Martin Wolf, the chief economics commentator of the Financial Times, has written a remarkable but flawed defence of the global market economy: Why Globalisation Works: The Case for the Global Market Economy (Yale University Press). Wolf conceives globalisation in essentially economic terms. The book says little about the political, social, cultural and environmental aspects of globalisation, although he does argue that nation states remain the locus of political debate and legitimacy and that the best way to combine economic globalisation with political stability is via liberal democracy.
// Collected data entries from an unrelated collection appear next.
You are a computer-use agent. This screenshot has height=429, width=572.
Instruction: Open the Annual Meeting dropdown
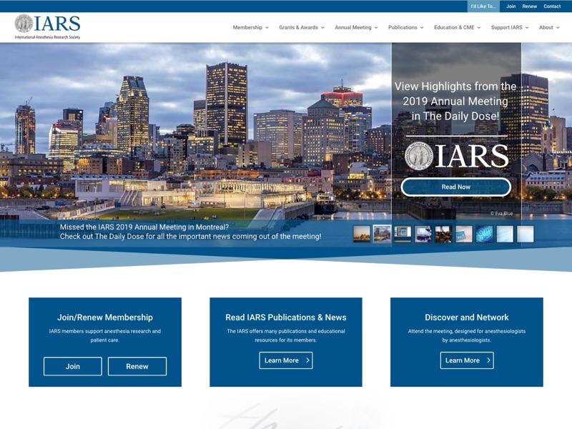(x=355, y=27)
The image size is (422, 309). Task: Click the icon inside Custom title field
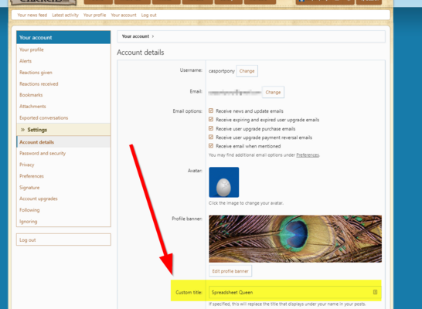(375, 292)
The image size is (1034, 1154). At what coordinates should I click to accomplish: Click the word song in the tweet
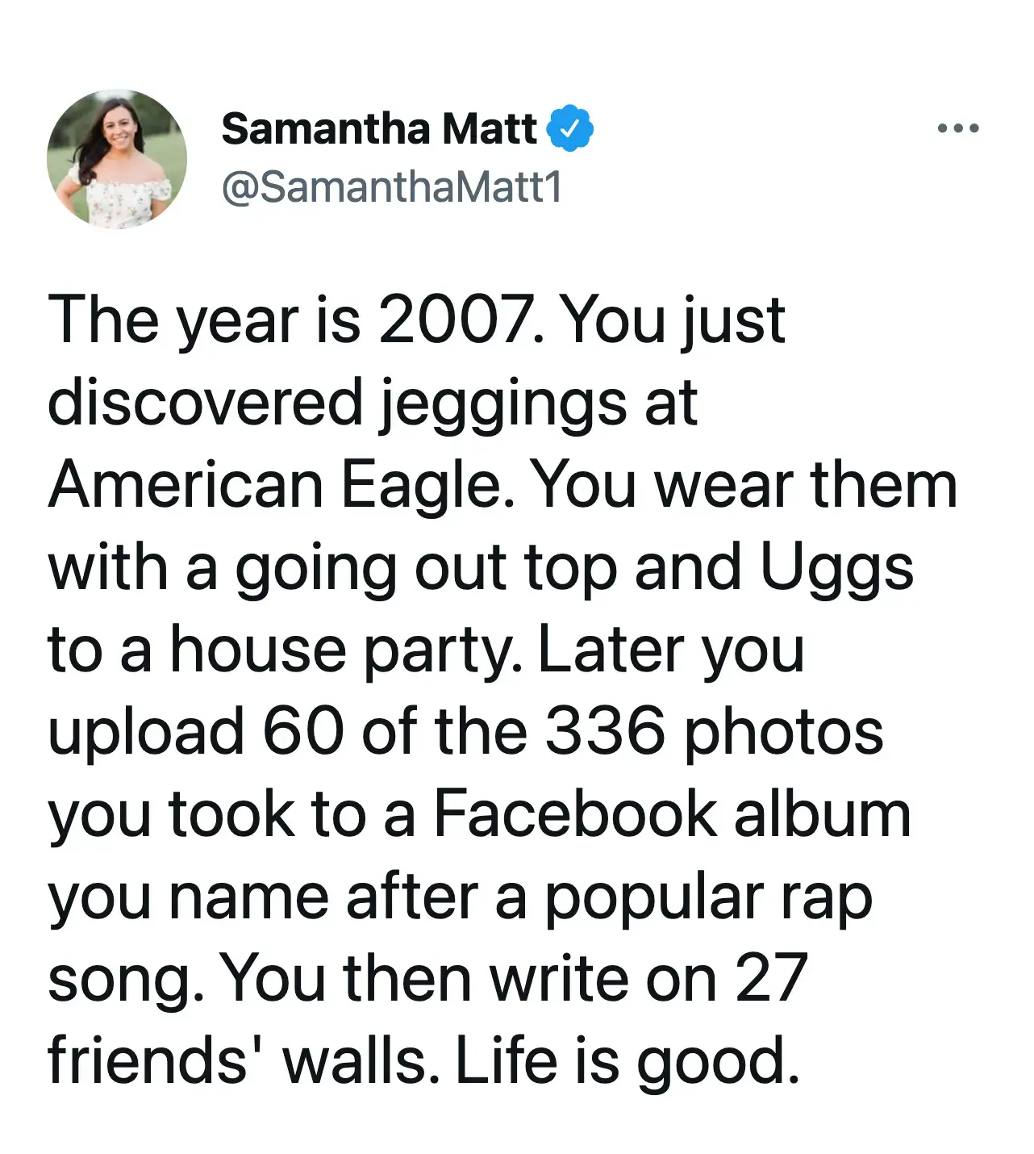pos(123,980)
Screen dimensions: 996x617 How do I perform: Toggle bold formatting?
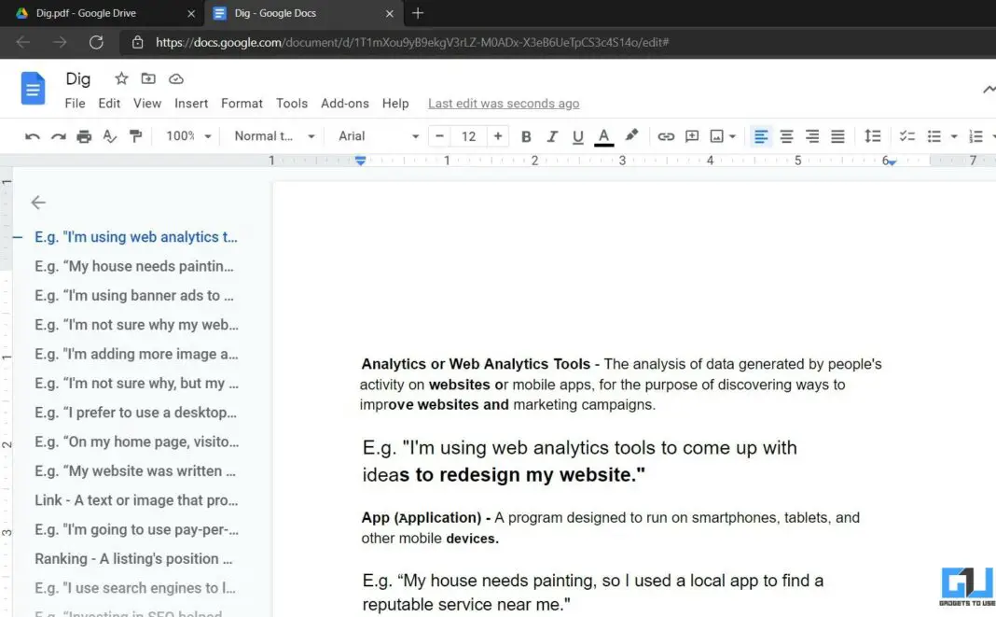click(526, 136)
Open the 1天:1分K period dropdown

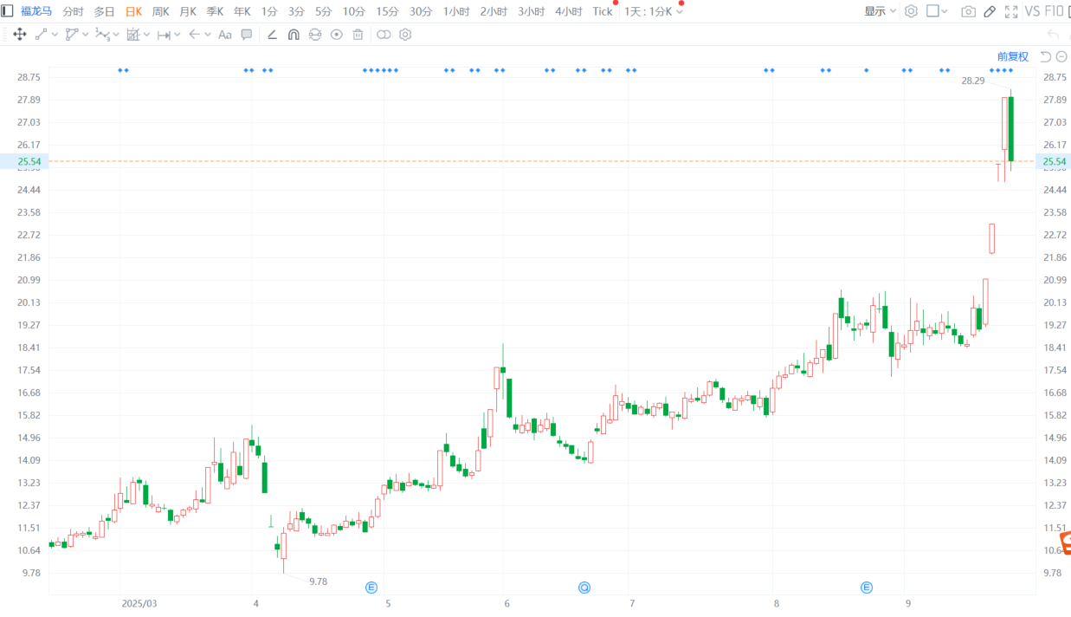tap(654, 11)
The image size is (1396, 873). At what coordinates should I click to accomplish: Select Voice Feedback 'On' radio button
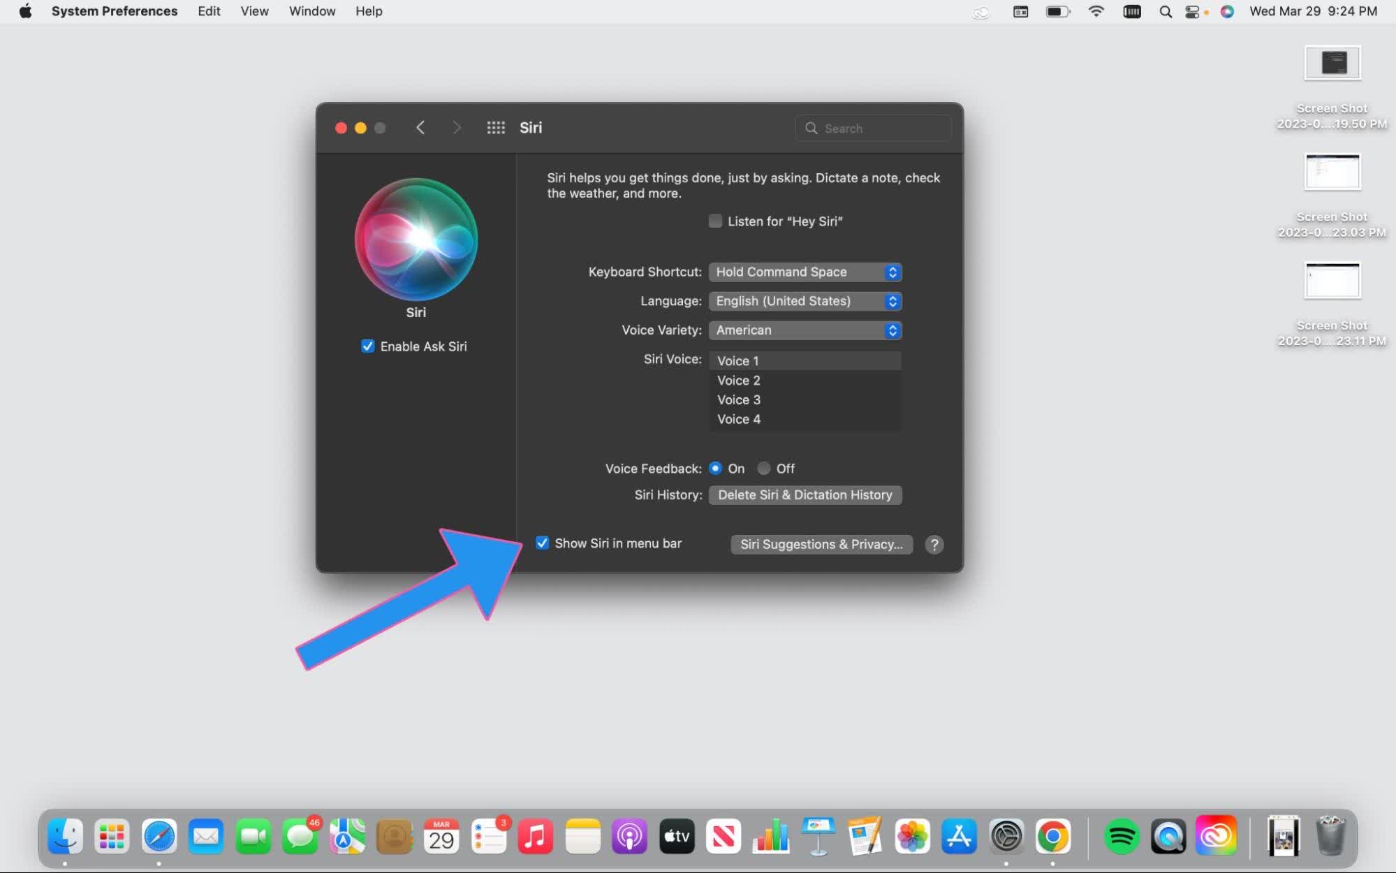(715, 468)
But it is economic globalisation – meaning greater openness of trade, free movement of capital, expansion of foreign direct investment – which is the focus because it is, in Wolf’s view, the key to boosting prosperity and the life opportunities of all.
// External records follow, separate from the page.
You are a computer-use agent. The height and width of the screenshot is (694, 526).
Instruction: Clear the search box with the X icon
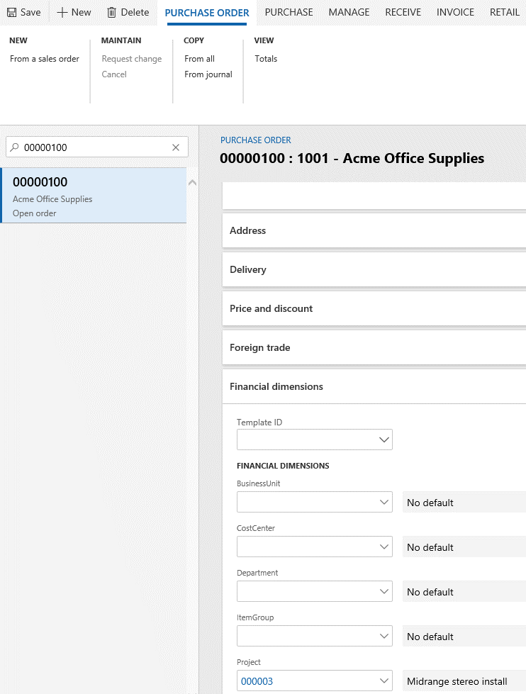(x=175, y=147)
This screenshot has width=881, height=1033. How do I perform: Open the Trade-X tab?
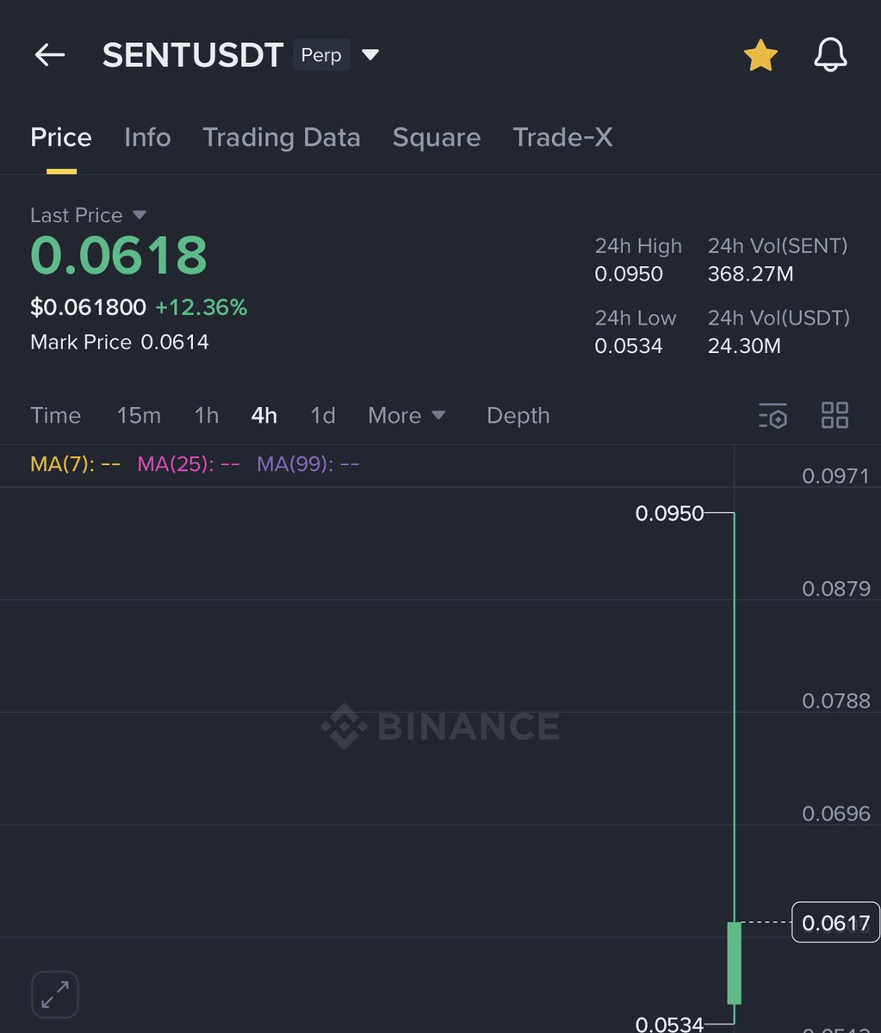coord(562,137)
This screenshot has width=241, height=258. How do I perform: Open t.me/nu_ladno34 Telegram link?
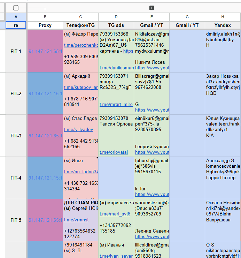81,172
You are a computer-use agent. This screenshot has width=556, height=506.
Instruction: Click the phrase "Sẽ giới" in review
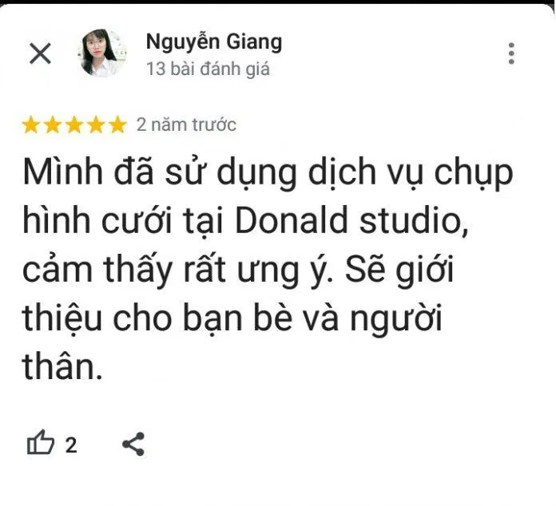coord(399,271)
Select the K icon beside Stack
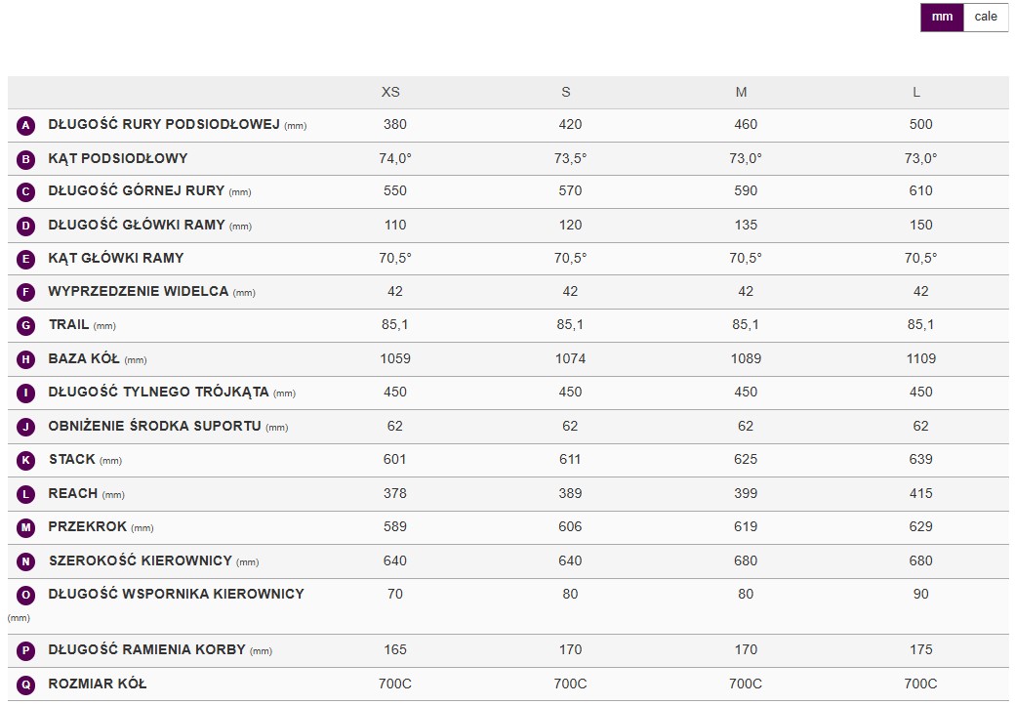Screen dimensions: 1015x705 [x=26, y=460]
Wolf’s mission is to dispel the illusions about globalisation promulgated by the forces of what he calls anti-globalisation.com, or the “new millennium collectivists.” The book is about the intellectual clash between liberal capitalism and its opponents. Wolf is on the streets fighting a new wave of dark forces. The stakes are high: disorder and the fragmentation of the global economy threaten unless they are defeated. And defeating them requires both showing them they are wrong and offering hope for a better future.
Wolf’s voice is clear, serious and didactic, and his book offers a carefully crafted account of the global market economy and the strengths and limits of his opponents’ views. Yet there is also something anachronistic about the book and the territory it covers: its agenda seems to have been set a few years ago when the anti-globalisation movement was at its peak and hundreds of thousands were marching against the forces of economic globalisation. These days, after 9/11 and the war in Iraq, it is seldom asked whether we are for or against globalisation. The ground has shifted to a debate about the type of globalisation we want. On these grounds, Wolf’s contribution is less impressive.
I have been thinking and writing about globalisation and global governance arrangements for over a decade, and have considered much of the material that informs Wolf’s book. It is therefore interesting to reflect on the points of similarity and difference in our background and approach.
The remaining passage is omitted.